Data entries:

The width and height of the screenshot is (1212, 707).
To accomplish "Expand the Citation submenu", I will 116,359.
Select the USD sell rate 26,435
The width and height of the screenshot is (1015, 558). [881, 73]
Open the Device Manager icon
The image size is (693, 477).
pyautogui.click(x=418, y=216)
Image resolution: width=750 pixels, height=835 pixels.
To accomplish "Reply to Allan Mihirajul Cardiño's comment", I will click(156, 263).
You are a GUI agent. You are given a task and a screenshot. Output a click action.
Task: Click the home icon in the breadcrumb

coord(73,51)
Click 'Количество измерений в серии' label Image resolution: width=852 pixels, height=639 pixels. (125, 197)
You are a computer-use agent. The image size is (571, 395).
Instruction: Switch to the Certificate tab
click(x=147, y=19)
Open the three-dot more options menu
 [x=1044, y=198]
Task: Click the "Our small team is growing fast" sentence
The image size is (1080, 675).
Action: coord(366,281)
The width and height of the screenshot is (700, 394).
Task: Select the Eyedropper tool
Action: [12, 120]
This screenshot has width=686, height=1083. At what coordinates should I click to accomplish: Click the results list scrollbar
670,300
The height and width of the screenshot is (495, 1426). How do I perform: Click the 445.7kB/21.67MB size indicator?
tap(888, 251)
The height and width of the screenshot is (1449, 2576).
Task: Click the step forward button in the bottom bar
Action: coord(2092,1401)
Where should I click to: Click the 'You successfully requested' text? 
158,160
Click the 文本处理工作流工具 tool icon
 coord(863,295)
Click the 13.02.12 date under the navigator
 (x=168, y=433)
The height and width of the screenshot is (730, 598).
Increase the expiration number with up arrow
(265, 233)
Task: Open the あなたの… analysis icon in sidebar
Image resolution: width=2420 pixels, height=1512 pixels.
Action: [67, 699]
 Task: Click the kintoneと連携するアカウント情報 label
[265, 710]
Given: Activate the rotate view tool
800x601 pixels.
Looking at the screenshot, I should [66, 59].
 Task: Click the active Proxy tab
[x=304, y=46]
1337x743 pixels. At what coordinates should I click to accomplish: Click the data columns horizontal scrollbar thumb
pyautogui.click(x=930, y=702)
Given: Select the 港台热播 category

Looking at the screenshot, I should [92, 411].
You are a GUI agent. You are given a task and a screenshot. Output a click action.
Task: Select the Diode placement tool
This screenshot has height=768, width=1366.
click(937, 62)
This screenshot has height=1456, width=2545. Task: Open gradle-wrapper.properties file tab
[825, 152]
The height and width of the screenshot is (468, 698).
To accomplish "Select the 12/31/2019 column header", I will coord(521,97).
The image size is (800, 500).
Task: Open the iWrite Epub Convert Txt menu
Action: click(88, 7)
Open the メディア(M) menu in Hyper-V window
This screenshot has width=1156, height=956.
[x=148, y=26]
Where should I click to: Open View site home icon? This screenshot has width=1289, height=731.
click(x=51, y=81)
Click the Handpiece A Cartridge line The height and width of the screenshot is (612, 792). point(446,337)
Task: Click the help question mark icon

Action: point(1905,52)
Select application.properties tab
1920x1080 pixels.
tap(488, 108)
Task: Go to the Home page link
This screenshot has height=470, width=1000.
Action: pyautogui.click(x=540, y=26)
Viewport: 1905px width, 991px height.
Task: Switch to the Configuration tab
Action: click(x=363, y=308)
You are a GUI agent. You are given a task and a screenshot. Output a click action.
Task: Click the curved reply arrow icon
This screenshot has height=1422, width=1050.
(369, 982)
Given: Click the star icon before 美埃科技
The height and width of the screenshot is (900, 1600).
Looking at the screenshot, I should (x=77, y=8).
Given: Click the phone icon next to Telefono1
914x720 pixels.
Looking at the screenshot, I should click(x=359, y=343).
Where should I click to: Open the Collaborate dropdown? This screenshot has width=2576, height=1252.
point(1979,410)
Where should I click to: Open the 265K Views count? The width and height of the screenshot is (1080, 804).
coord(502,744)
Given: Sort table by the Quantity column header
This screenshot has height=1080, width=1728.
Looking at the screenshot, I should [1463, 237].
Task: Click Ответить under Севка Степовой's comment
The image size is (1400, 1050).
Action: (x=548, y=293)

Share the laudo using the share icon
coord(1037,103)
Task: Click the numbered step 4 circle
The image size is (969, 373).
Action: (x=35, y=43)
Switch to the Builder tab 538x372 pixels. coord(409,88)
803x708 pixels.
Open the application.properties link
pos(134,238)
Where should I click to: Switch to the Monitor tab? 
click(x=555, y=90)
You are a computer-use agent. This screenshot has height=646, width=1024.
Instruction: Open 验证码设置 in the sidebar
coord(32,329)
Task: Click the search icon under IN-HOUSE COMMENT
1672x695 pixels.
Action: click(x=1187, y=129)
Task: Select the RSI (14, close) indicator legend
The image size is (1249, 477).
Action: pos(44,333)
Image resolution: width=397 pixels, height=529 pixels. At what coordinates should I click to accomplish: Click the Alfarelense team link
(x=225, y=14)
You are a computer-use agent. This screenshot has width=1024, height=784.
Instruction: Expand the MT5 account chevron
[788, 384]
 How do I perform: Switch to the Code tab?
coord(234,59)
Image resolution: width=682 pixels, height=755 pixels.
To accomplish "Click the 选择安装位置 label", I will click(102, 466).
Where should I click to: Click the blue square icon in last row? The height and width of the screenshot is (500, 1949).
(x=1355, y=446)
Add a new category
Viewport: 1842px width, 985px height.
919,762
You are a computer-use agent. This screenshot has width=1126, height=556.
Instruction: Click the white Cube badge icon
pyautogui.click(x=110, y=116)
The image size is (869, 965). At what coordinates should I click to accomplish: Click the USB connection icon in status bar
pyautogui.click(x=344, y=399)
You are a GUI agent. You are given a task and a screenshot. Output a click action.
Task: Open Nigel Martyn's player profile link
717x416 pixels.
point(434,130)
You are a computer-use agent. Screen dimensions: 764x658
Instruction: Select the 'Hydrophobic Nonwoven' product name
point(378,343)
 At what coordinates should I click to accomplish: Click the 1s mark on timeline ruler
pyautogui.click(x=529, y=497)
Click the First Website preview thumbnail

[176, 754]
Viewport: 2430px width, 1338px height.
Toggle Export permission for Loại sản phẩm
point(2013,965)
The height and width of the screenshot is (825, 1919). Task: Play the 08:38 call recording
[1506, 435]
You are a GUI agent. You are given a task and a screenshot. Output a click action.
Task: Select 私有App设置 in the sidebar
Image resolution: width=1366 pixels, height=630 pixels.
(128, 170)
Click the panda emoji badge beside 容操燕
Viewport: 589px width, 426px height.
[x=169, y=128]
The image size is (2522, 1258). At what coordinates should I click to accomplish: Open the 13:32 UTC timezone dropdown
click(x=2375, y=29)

Work required =>
Starting at the line that contains "You are a computer-use agent. Screen" and running through the end of the data, write those lines out again with "product name" replaced by "item title" and everything else left unchanged.

Finished answer =>
You are a computer-use agent. Screen dimensions: 764x658
Instruction: Select the 'Hydrophobic Nonwoven' item title
point(378,343)
 At what coordinates should I click to accomplish: Click the 1s mark on timeline ruler
pyautogui.click(x=529, y=497)
Click the First Website preview thumbnail

[176, 754]
Viewport: 2430px width, 1338px height.
Toggle Export permission for Loại sản phẩm
point(2013,965)
The height and width of the screenshot is (825, 1919). Task: Play the 08:38 call recording
[1506, 435]
You are a GUI agent. You are given a task and a screenshot. Output a click action.
Task: Select 私有App设置 in the sidebar
Image resolution: width=1366 pixels, height=630 pixels.
(128, 170)
Click the panda emoji badge beside 容操燕
Viewport: 589px width, 426px height.
[x=169, y=128]
The image size is (2522, 1258). At what coordinates should I click to accomplish: Open the 13:32 UTC timezone dropdown
click(x=2375, y=29)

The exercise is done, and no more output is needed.